In many ways, private equity is made to be invested in environmental, social and governance (ESG) initiatives. But it takes thoughtful strategies to ensure those investments generate maximum value for both business and society.
Record levels of cash reserves — including $1.1 trillion in the U.S. and another $6.3 trillion in assets under management — combined with increased investor focus on ESG could make private equity an attractive vehicle for creating real impact.
ESG topics are important to limited partners and their stakeholders, especially those dealing in pension funds and sovereign wealth funds. Ninety-three percent of limited partners said they would walk away from an investment opportunity if it posed an ESG concern, according to a 2022 survey from Bain and the Institutional Limited Partners Association.
Private equity operates with the long term in mind. Whereas executives of publicly-traded companies must manage their businesses to meet quarterly guidance, portfolio companies operate on a longer time horizon due to their average holding period being five to six years.
Likewise, ESG investment is also a longer-term play. Greenhouse gas emissions reductions could take years to realize, for instance. A focus on creating long-term value for businesses and for society is the key to ESG investing. This is fundamentally different from the quick turnarounds and rapid returns that have characterized decision-making in the past.
Private equity investors, as owners, have the authority to move nimbly on business strategy. Unlike public investors, who must engage with company management and often rely on shareholder resolutions and proxy voting to change strategies, private equity firms sit on the board and either control or heavily influence operations and strategy. As a result, private equity investors typically have much simpler engagement and faster decision-making.
ESG is increasingly recognized as a value-lever, helping investors command a premium price at exit. Strong ESG management can bolster performance and attract future investors. It can also create higher values for limited partners when they eventually sell their assets.
Given a hypothetical opportunity to acquire a new business, executives and investment professionals say they would be willing to pay roughly 10 percent more for a company with an overall positive record on ESG issues versus a company with an overall negative record, according to a research from McKinsey.
Strong ESG performance, backed up by credible data and communicated well, can help deliver a premium price at exit. Private equity firms should ask the following questions to be sure they aren’t leaving value on the table.

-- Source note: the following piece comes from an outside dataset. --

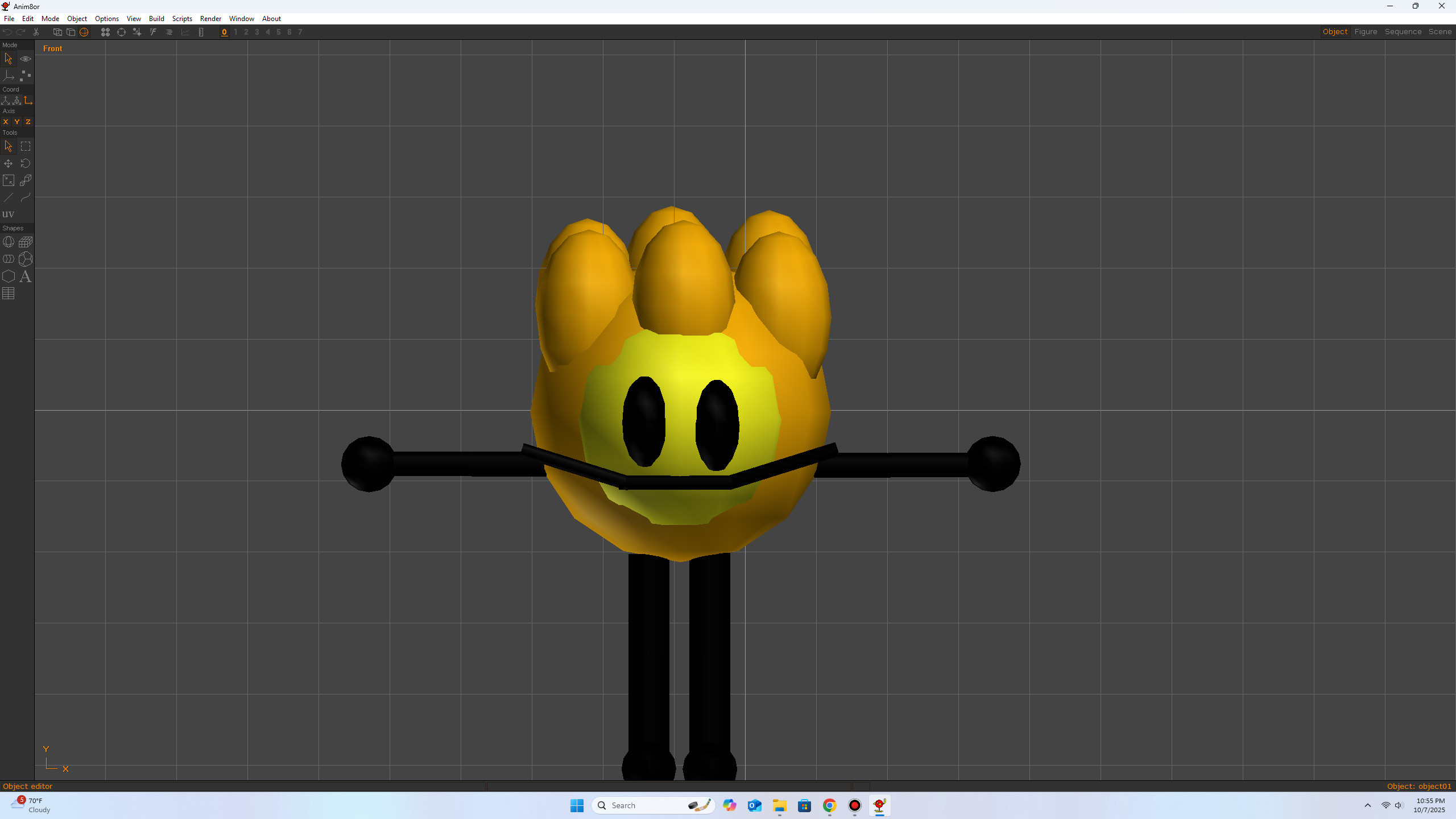Select the Text shape tool
Screen dimensions: 1456x819
[x=26, y=277]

Have you identified ESG or climate risks that could materialize over your hold period and impact your exit strategy? EQT Group, a Swedish investment firm, turned climate risk into an investment opportunity last year when it acquired two North American subsidiaries of the U.K.-based transportation service providers First Student and First Transit. Increasing energy prices, and potential future regulations associated with the use of traditional fuel sources, are climate risks that could materially impact such transportation businesses. EQT’s investment thesis is centered around electrifying the First Student and First Transit fleets, thus accelerating its transition to renewable fuel sources.
Are there opportunities to shift business models to be more sustainable or solve your customers’ sustainability challenges? A tool manufacturer may shift to a rental model for equipment that is not frequently used, for example. This business model can open up new markets of users for their products, as well as reduce the environmental impact of creating new tools.

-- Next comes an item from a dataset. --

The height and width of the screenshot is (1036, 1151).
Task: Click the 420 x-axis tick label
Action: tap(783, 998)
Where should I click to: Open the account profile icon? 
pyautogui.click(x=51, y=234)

Or a financial services company may build a new product to educate consumers on the benefits of solar installations and then finance the installation.This would drive additional revenue and reduce global emissions.

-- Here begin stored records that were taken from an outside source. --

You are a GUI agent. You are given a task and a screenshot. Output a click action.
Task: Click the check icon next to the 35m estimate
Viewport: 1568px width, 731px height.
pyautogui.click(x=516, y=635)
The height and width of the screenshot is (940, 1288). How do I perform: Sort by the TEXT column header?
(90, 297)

Do your portfolio companies understand the business value of their ESG efforts? Partners Group, a Swiss private equity firm with $135 billion in assets, worked with a global provider of outsourced pharmaceutical supply chain solutions, PCI Pharma, to reduce waste and energy and improve worker safety. The ESG initiative reduced costs with improved recycling, reduced energy usage, and better worker compensation insurance rates — ultimately improving the bottom line.
Can you leverage efforts across your portfolio companies? L Catterton, a consumer-focused private equity firm managing $33 billion in assets, utilized the scale of its portfolio to develop an emissions offset program for small parcel deliveries whereby FedEx will measure emissions of select deliveries, allowing companies that opt-in to track their emissions and purchase offsets via Bluesource.
Are there companies in your portfolio that could command an “ESG premium” at exit with appropriate measurement and communication? For example, a chemical manufacturer that provides greener and safer chemicals to various end markets may be able to attract impact investors and command a premium at exit if it’s able to articulate its products’ specific environmental impact compared to the alternatives.
Similarly, a staffing business with a small but growing diverse recruiting offering can demonstrate its social impact and attract strategic buyers who already have diversity commitments.
Focused ESG actions by private equity drive efficiency, profitability and resiliency. Successful firms right-size their ESG actions and combine careful due diligence with strategic initiatives for value creation well before exit in order to drive both business and societal growth. Is your firm leaving value on the table?